Your tasks:
(1) In the ANOVA notes below, echo the passage starting with "Normality: The data" and going on through "might be used." word for word.
(2) Using the ANOVA notes below, answer these:
(a) What correction do the ANOVA notes mention for a homogeneity of variances violation?
(b) According to the ANOVA notes, when is a One-Way ANOVA used?
(c) What kind of data do the ANOVA notes give as a violation example for normality?

───── Provided text ─────

Q1. Explain the assumptions required to use ANOVA and provide examples of violations that could impact the validity of the results.
Assumptions for ANOVA:

Independence of Observations: Each group must be composed of independent observations. For example, one person’s score should not influence another person’s score.

Violation Example: If participants in one group are friends and discuss the experiment, this could influence their responses.
Normality: The data within each group should be approximately normally distributed.

Violation Example: If the data are heavily skewed or contain outliers, this could impact the ANOVA results.
Homogeneity of Variances (Homoscedasticity): The variance among the groups should be approximately equal.

Violation Example: If one group has a much larger variance than the others, the assumption is violated, leading to potentially invalid results.
Impact of Violations:

Independence Violation: Can lead to underestimated variability and inflated Type I error rates.
Normality Violation: ANOVA is robust to moderate violations of normality, but severe violations can affect Type I error rates and power.
Homogeneity of Variances Violation: Can lead to inaccurate F-statistics and p-values. In such cases, corrections like Welch’s ANOVA might be used.
Q2. What are the three types of ANOVA, and in what situations would each be used?
One-Way ANOVA:

Use: When comparing the means of three or more independent groups based on one factor.

───── Listed records ─────

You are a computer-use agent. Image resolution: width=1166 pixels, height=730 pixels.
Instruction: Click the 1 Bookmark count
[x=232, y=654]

─────
───── Listed records ─────

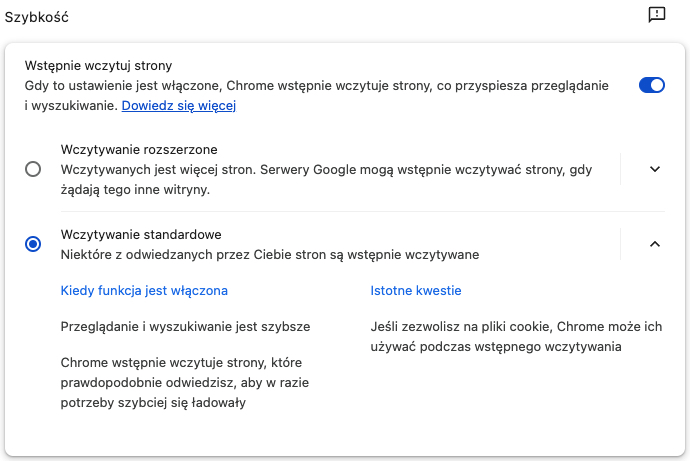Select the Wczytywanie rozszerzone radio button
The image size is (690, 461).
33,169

─────
───── Listed records ─────

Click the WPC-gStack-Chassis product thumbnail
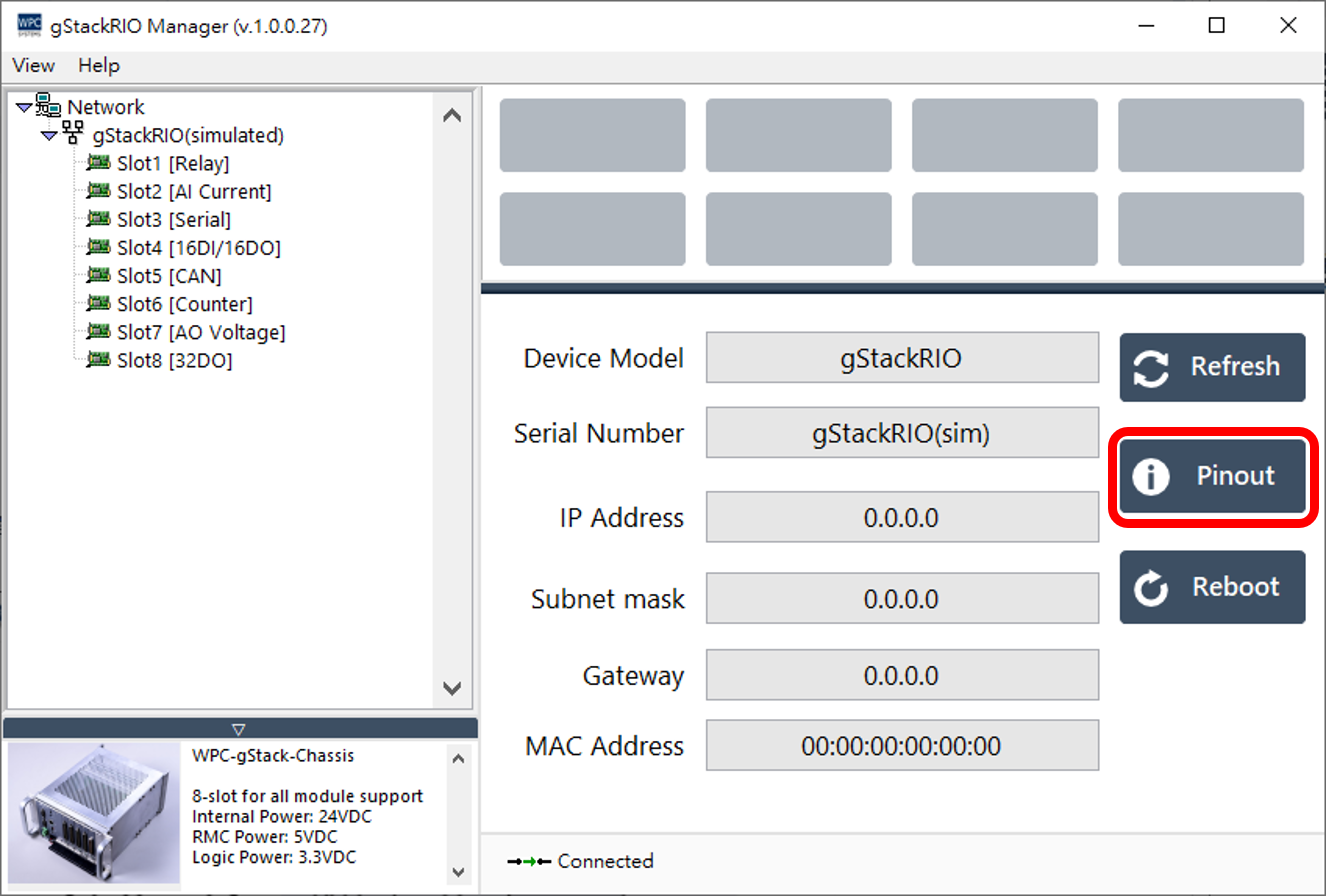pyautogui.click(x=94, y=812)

─────

Results:
(1)
Normality: The data within each group should be approximately normally distributed.

Violation Example: If the data are heavily skewed or contain outliers, this could impact the ANOVA results.
Homogeneity of Variances (Homoscedasticity): The variance among the groups should be approximately equal.

Violation Example: If one group has a much larger variance than the others, the assumption is violated, leading to potentially invalid results.
Impact of Violations:

Independence Violation: Can lead to underestimated variability and inflated Type I error rates.
Normality Violation: ANOVA is robust to moderate violations of normality, but severe violations can affect Type I error rates and power.
Homogeneity of Variances Violation: Can lead to inaccurate F-statistics and p-values. In such cases, corrections like Welch’s ANOVA might be used.

(2)
(a) Welch's ANOVA.
(b) When comparing the means of three or more independent groups based on one factor.
(c) Data that are heavily skewed or contain outliers.